We all know that gold is a classic safe-haven investment, and demand has been strong amid the global economic turmoil we are experiencing. The value of gold jewellery is now driving criminal activity because it can be turned easily into cash. We have all become aware of the anecdotal reporting of increased criminal trade in the sale of stolen goods, jewellery and scrap metal. We have seen a large increase in the number of cash for gold advertisements on our television screens, in our newspapers and on lampposts. Such businesses are littered up and down the country, and often no identification is required to obtain money in exchange for gold. This new outlet for burglars wishing to sell stolen goods has led to some increasing the number of burglaries they carry out in which they specifically target jewellery for quick resale.
Increasingly, consumers are looking to sell unwanted or broken jewellery to cash for gold smelting firms and pawnbrokers to raise some badly needed funds. Sellers can head into a cash for gold store, offer their jewellery without being asked for information that identifies ownership, and walk out with a cheque or cash. The gold is melted down quickly, leaving nothing for police to trace. While most of these outlets are run responsibly, a small number of them are being used by burglars to quickly sell stolen gold jewellery for significant sums of money.
At the launch of the report on the cash for gold trade in June 2012 the Minister for Justice and Equality, Deputy Shatter, observed: "There must be a targeted, proportionate and balanced response by Government to ensure that opportunities for criminals to obtain cash for stolen gold and other precious metals are eliminated whilst not affecting legitimate trade because of the criminal actions of a few." The key findings of the report were that the Garda had visited all 124 known cash for gold traders, that there was a significant level of public concern, and that most of the metals were usually melted down. The report stated that while criminal law was adequate and law enforcement had been strong, there were grounds for considering controls on purchase, including identification of the seller, identification of the item, a retention period before resale, and detailed records of all transactions.

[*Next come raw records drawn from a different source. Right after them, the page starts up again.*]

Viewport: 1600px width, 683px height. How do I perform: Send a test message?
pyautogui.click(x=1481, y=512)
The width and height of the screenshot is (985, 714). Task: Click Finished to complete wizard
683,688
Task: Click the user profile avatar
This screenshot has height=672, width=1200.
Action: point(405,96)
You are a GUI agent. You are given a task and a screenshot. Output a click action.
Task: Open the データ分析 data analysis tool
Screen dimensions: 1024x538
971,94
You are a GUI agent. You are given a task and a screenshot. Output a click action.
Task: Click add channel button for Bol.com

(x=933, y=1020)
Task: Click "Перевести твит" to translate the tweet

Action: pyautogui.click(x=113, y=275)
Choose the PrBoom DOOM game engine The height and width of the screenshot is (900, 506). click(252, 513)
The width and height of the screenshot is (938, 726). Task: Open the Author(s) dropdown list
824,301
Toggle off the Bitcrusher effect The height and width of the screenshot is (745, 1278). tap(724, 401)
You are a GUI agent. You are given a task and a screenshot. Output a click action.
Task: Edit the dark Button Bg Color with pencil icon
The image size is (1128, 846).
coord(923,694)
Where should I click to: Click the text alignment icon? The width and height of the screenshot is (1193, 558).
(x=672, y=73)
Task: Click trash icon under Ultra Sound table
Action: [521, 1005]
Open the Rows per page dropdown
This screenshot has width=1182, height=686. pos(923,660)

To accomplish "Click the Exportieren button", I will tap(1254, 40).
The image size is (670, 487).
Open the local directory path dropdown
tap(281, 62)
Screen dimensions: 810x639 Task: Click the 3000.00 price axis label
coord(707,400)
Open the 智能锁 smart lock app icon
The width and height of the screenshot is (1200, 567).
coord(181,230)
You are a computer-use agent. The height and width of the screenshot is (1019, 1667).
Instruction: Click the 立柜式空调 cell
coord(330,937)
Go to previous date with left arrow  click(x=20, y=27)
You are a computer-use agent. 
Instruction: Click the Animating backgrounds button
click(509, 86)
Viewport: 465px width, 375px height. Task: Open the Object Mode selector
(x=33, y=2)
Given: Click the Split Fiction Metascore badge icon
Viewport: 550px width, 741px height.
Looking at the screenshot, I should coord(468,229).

On whether we can do more, it is arguably inconsistent that there are specific rules and regulations that apply to pawnbrokers for the protection of the public and to assist the Garda while similar appropriate and adapted rules and regulations do not apply to cash for gold outlets. Second-hand trade is not regulated legislatively in Ireland, with the exception of pawnbroking. However, pawnbroking is not the same as the cash for gold business, which currently is not registered and not specifically legislated for.
Above all, the primary issue is identification, both of the person selling and of the object he or she is selling. Tied to that is recording of details by dealers. A secondary issue is valuation of goods. Pawnbrokers must keep a record of the people who provide them with goods and their address. If a pawnbroker receives such goods knowing that they are derived from an offence, that can give rise to a criminal prosecution. I would like to see that replicated in the cash for gold market.
A recent initiative in the north of England was the setting up a voluntary code of conduct, called the Gold Standard, to which traders of precious metals can sign up. This scheme will tighten security measures at pawnbrokers', gold traders' and jewellers' shops to restrict the opportunity for robbers and burglars to sell on their stolen goods. It aims to reward and support reputable traders while helping the police to identify anyone who might trade in stolen goods. The goal is to make it easier for victims and the police to track down stolen merchandise and to eliminate what has become an easy payday for criminals, although someone signing up would have to demonstrate that they took the details of each person who sold precious metals to them. Initiatives such as that could go a long way towards reforming the poorly regulated cash for gold sector and bringing peace of mind to those fearful of selling their gold legitimately or those who keep their precious jewellery, which often holds far more sentimental value than any cash remuneration they could ever have, at home.